## Exercise goal
Could you edit the listing from the line with "You are a computer-use" to the line with "tap(1868, 75)" so that "Fan tab" becomes "Settings tab", keeping everything else the same and leaving the picture out?

## Supplied material
—————
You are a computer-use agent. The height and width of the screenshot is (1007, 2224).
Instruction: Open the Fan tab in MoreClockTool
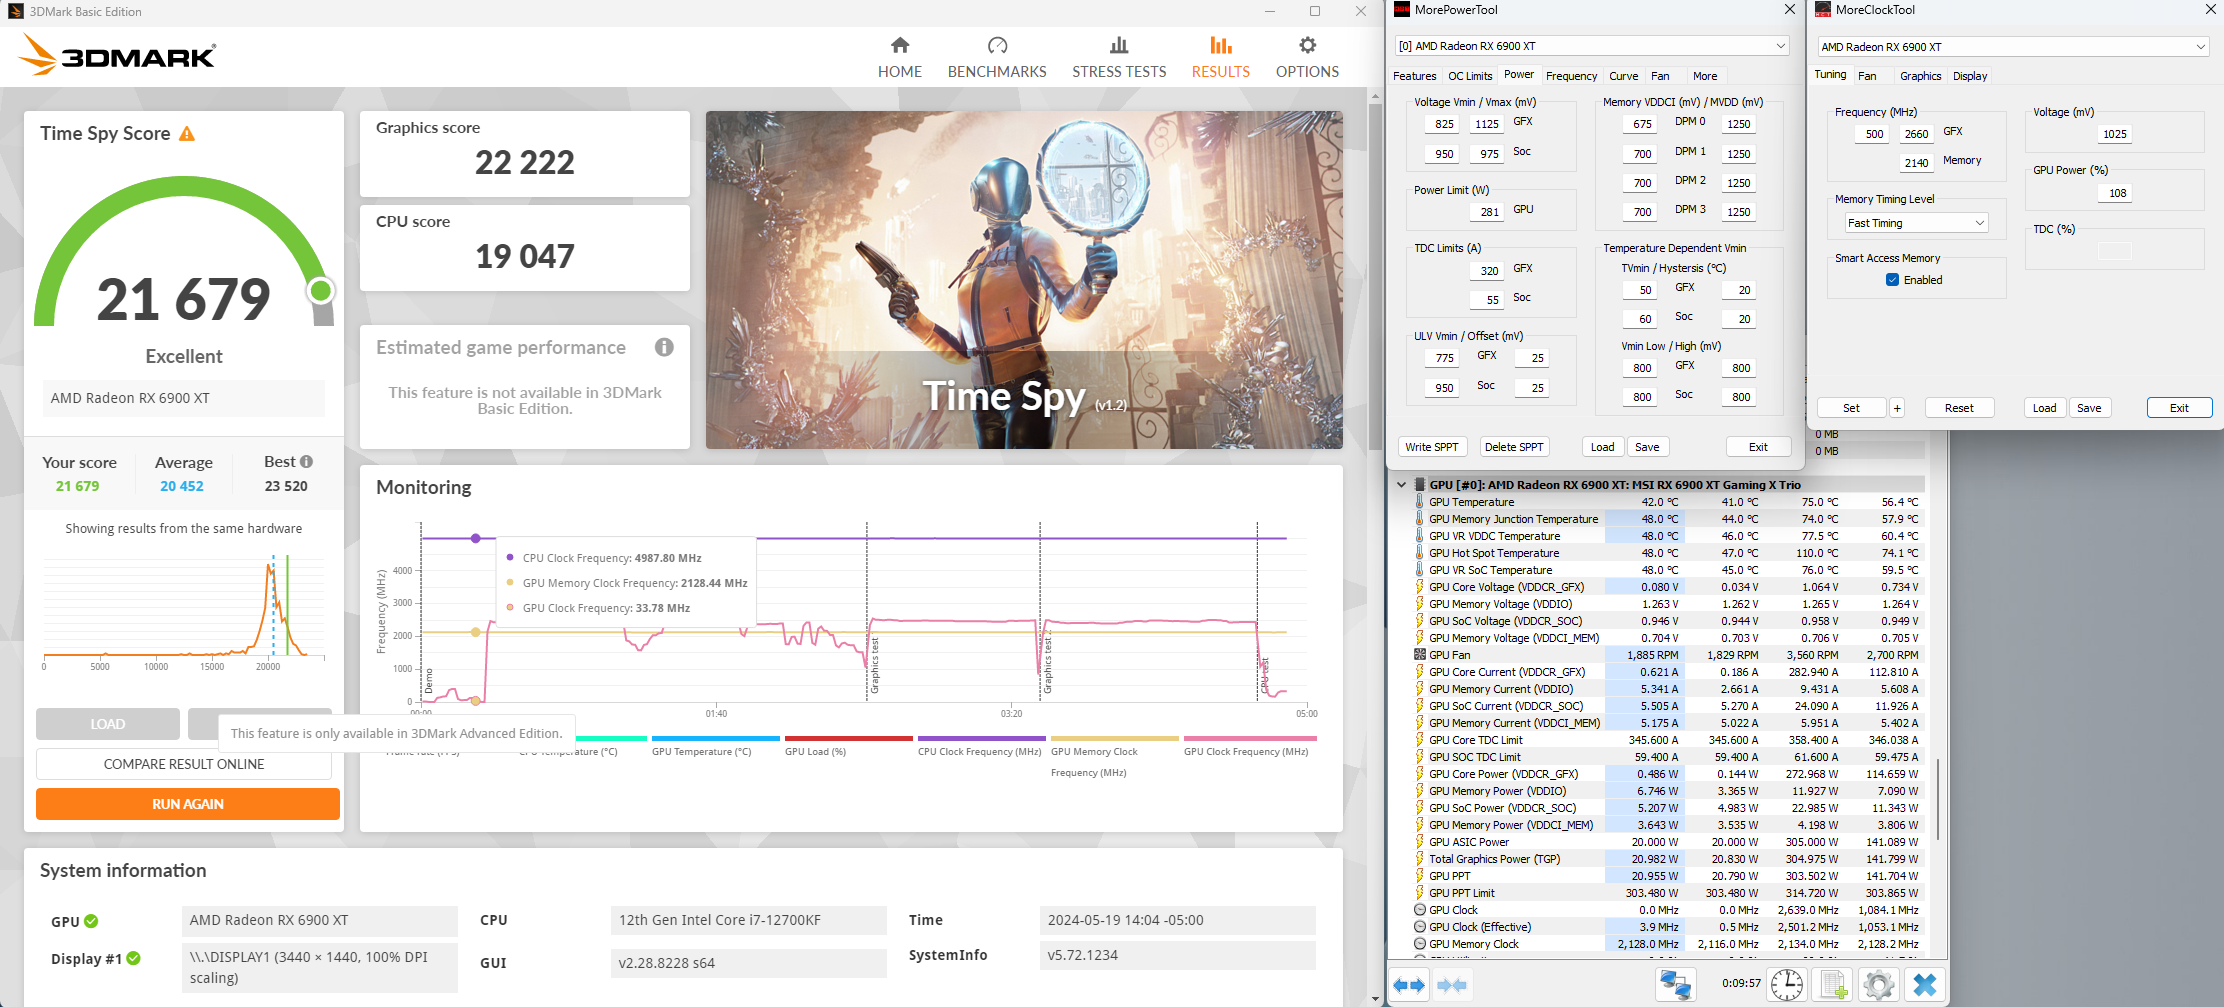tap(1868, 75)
—————
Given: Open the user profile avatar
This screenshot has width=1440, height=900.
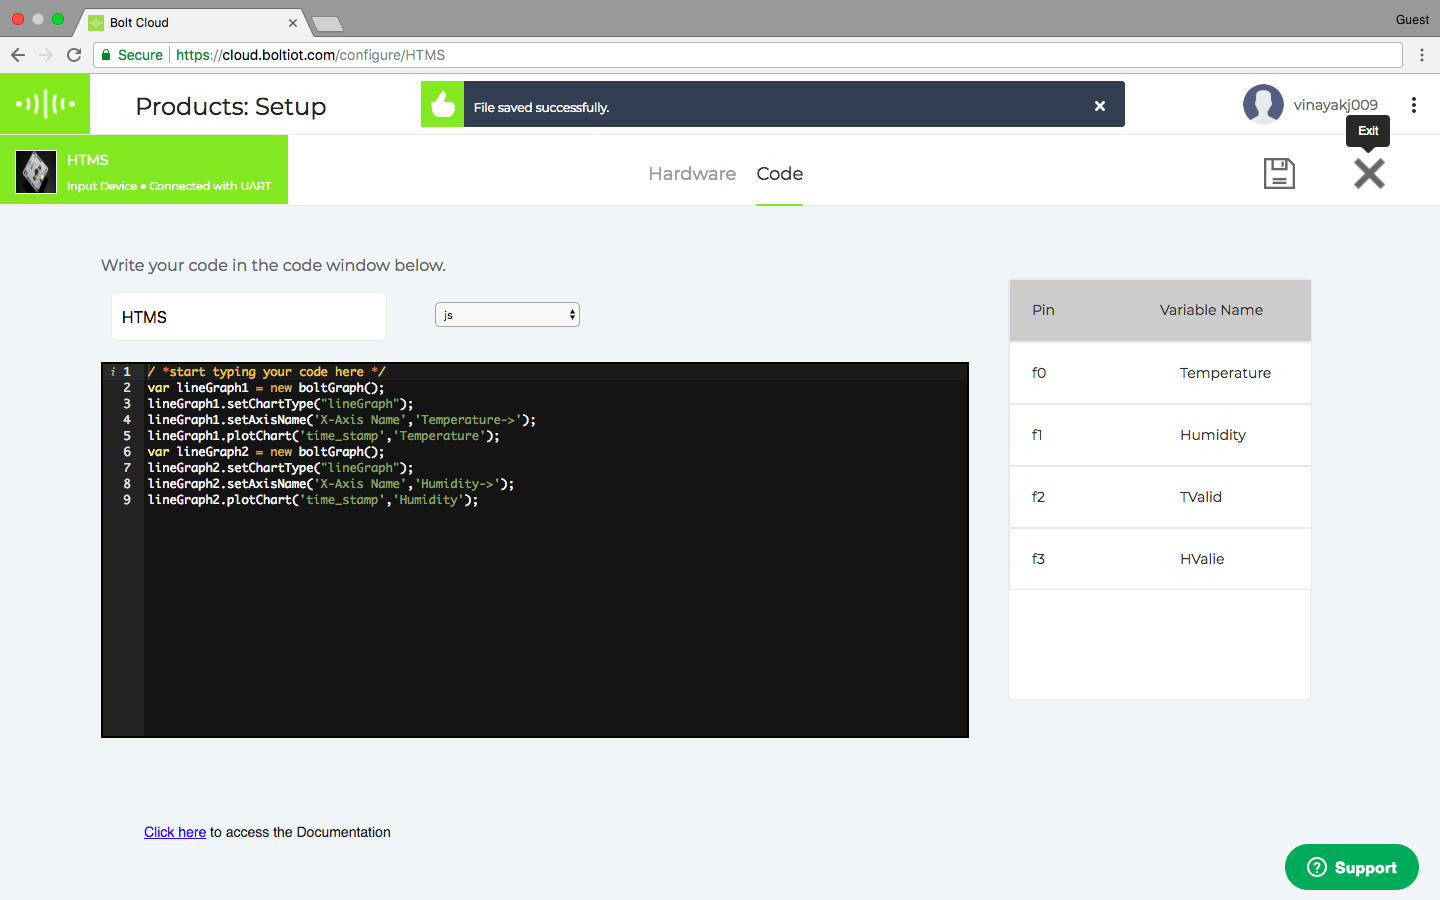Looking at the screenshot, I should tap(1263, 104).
—————
## Correct result
You are a computer-use agent. The height and width of the screenshot is (1007, 2224).
Instruction: Open the Settings tab in MoreClockTool
tap(1868, 75)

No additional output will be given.